(Records provided Opens)
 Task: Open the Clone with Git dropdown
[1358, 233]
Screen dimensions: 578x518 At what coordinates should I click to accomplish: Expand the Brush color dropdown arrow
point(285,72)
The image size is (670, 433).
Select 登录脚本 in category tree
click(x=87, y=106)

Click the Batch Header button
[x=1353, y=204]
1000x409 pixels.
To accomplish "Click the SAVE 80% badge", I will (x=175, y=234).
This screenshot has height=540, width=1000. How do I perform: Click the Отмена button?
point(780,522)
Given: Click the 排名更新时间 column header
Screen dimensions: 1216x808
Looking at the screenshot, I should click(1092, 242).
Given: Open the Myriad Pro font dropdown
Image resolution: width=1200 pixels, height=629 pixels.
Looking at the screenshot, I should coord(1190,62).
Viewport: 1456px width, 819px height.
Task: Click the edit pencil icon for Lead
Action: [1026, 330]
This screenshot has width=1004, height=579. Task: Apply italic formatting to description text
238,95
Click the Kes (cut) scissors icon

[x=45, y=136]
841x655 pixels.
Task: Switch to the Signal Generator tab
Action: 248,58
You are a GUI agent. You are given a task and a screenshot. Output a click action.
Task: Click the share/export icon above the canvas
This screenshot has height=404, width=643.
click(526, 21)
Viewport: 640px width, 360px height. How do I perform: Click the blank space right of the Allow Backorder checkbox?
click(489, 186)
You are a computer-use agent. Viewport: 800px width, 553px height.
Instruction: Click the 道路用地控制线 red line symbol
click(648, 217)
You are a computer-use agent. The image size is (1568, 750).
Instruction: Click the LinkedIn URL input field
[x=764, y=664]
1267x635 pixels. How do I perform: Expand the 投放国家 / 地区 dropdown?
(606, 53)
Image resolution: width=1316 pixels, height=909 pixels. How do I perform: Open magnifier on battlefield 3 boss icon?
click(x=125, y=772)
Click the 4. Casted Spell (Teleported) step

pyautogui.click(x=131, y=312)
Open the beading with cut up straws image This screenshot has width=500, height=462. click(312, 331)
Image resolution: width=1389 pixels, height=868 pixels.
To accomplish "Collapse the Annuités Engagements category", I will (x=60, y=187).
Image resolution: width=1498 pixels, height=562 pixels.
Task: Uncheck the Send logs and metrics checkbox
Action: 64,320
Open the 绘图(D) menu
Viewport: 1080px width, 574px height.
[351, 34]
(Records provided Closes)
→ Requirement:
The answer is a count and nothing more: lines above that contain "computer".

→ Your response:
2